インフレ手当のうち、「一時金」の支給額の内訳をみると、「1万円~3万円未満」が27.9%で最も多く、平均支給額は5万3,700円となっています。一方、「月額手当(給与に上乗せ)」の場合の支給額の内訳をみると、「3,000円~5,000円未満」と「5,000円~10,000円未満」が30.3%で最も多く、平均支給額は6,500円でした。

社会保険料の取り扱い

《社会保険における報酬・賞与の定義》
□健康保険法・厚生年金保険法において「報酬」とは、労働者が労働の対償として経常的かつ実質的に受けるもので、被保険者の通常の生計に充てられる全てのもの(臨時に受けるもの及び3月を超える期間ごとに受けるものを除く)。
□健康保険法・厚生年金保険法において「賞与」とは、労働者が労働の対償として受ける全てのもののうち、3月を超える期間ごとに受けるもの

《社会保険料の取り扱い》
インフレ手当を一時金として支給する場合、毎月の給与に上乗せして支給する場合のどちらであっても、社会保険料の算定基礎に含めることになります。
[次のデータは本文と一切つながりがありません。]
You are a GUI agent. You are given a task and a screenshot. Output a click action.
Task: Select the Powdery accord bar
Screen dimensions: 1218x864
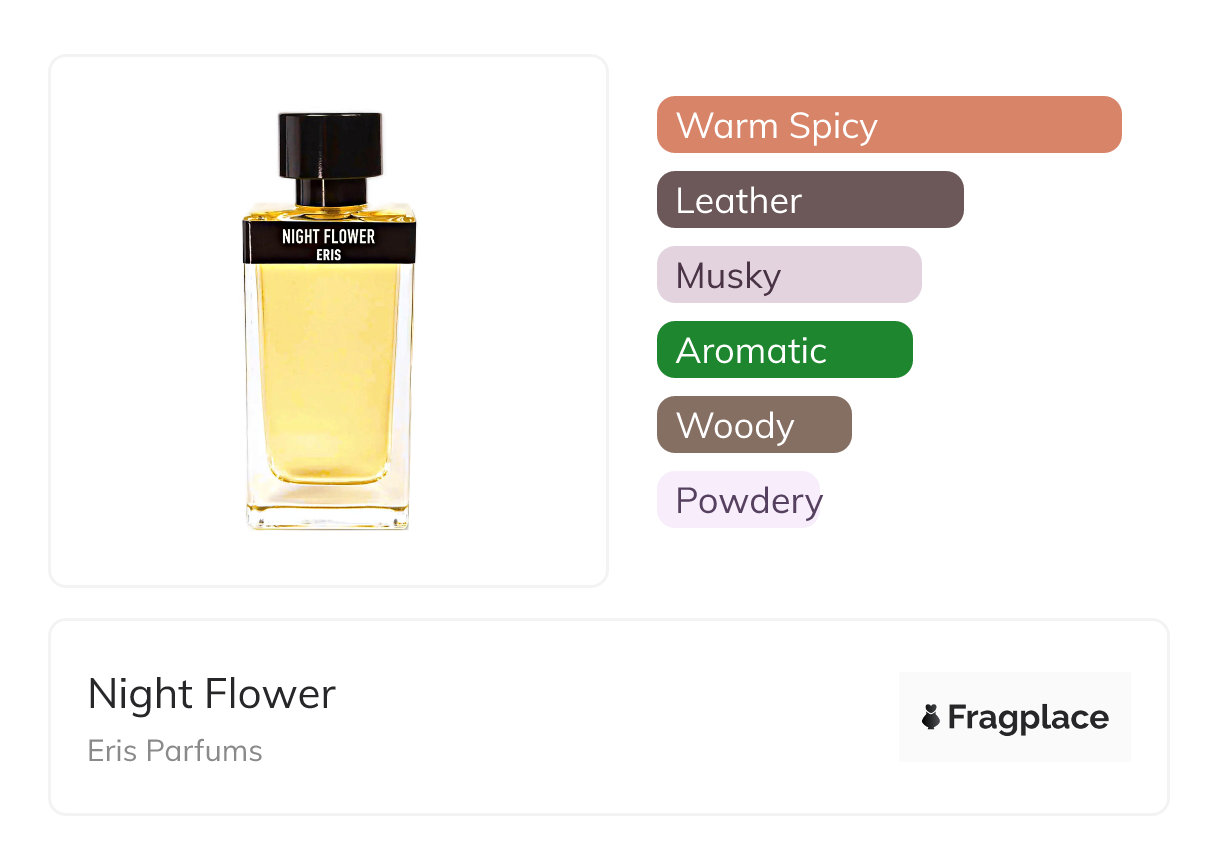pyautogui.click(x=738, y=500)
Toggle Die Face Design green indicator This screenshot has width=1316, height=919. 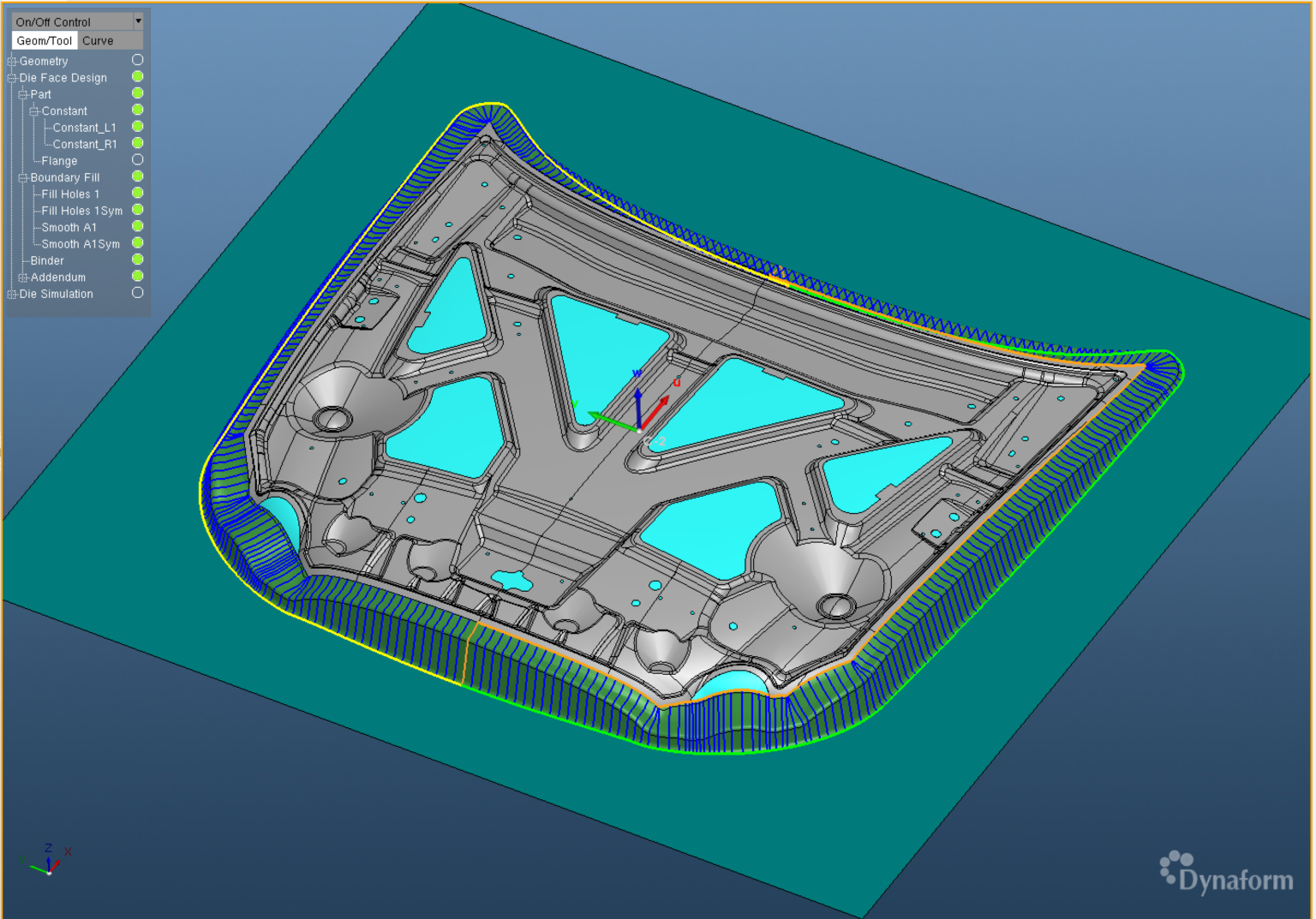(137, 77)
インフレ手当を一時金として支給”賞与”扱いとなり、賞与支払届の提出が必要
インフレ手当を毎月の給与に上乗せして支給“随時改定”の対象となり、一定要件を満たせば月額変更届の提出が必要

インフレ手当を一時金として支払う場合「臨時に支給するため、社会保険料の算定基礎にならない」という意見をみますが、”臨時に受けるもの”とは、臨時的・突発的事由に基づいて支払われたもの及び結婚手当等支給条件は予め確定されているが、支給事由の発生が不確定であり、かつ非常に稀に発生するものとされており、これに該当するものは極めて限定的であると考えられています。

年金事務所の回答としては、インフレ手当は、物価高騰に伴う生活費の補填という目的から、一時的に支給する場合であっても、社会保険料の対象になると判断しています。

インフレ手当を支給する場合の注意点

インフレ手当は社会保険料や雇用保険料の対象になる
⇒上記で説明したとおり、年金事務所としては「生活費の補填として通常の生計に充てられるもの」として報酬又は賞与の対象になると判断する可能性が極めて高いです。そのため、必要な届出を行っていなかった場合には社会保険の調査時に、遡って保険料を徴収される可能性があるため注意が必要です。

毎月の給与に上乗せして支給する場合、就業規則の改訂が必要
⇒一時金(賞与)として支給する場合は就業規則の改訂までは不要ですが、毎月の給与に上乗せして支給する場合、就業規則に必ず記載しておかなければならないため、例え数か月間限定の手当であっても、就業規則を改訂する必要があります。

ルールを明確にしていないとトラブルの原因になることもある
⇒インフレ手当として毎月の給与に上乗せして支給する場合、いつまで支給するかの問題が出てきます。いつまで支給するかを明確にしていない場合、打ち切りを行う際に、従業員の生活のために支給した手当が原因でトラブルに発展することになりかねず、本末転倒となります。いつまで支給するかについての判断は難しいですが、明確なルールを定めておくことが望ましいでしょう。